Slowly, gradually, the outlook is becoming more positive. (But then Evelyn's outlook is never negative.) There's room for hope. The tide of war is turning the Allies' way, and the age-old principles for which Britain stands are being vindicated. I expect it's much too fanciful to imagine this barn as a metaphor for Britain, as This fortress built by Nature for herself Against infection and the hand of war, as Shakespeare makes John of Gaunt say about England in Richard II, but do the ventilation slits remind us of arrow slits in mediaeval military architecture?
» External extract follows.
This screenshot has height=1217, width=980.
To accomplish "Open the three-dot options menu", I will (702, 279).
And it may be equally illusory to note that the barn itself is built of Devonian or Silurian sandstone, among the oldest rocks not just in Wales but in the entire planet, and do these roots to a remote past suggest the time-tested durability of the ideals for which this war is being fought?
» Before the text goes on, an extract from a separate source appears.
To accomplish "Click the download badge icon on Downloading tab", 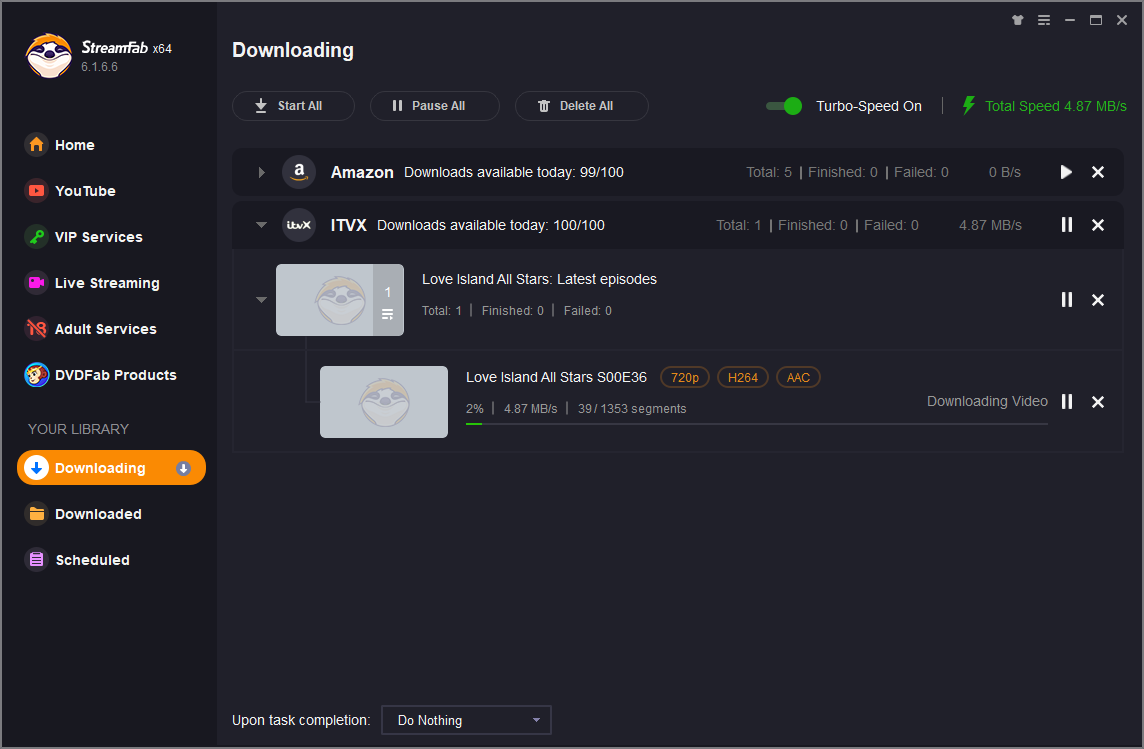I will (x=183, y=468).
(As I re-read this I'm a little ashamed of the sentimentality of this analysis, something that later Marxist and postmodernist historians and critics would give me maybe 2 out of 10 for, if that: but then I remember that the historian Sir Arthur Bryant, with similar flights of often utopian-agrarian fancy, was enormously popular during the war, and that it's a poor historian who visits the preoccupations of his or her own times on the past. But I stray from Evelyn, one of the least sentimental artists I know.)
The threat of invasion and violation has passed, the doors are open to their fullest extent, and what has been temporarily housed and sheltered inside, grain, maybe for re-sowing in spring in several weeks' time, and straw, with its own promise of enrichment for the future, is being processed and disseminated. And by women.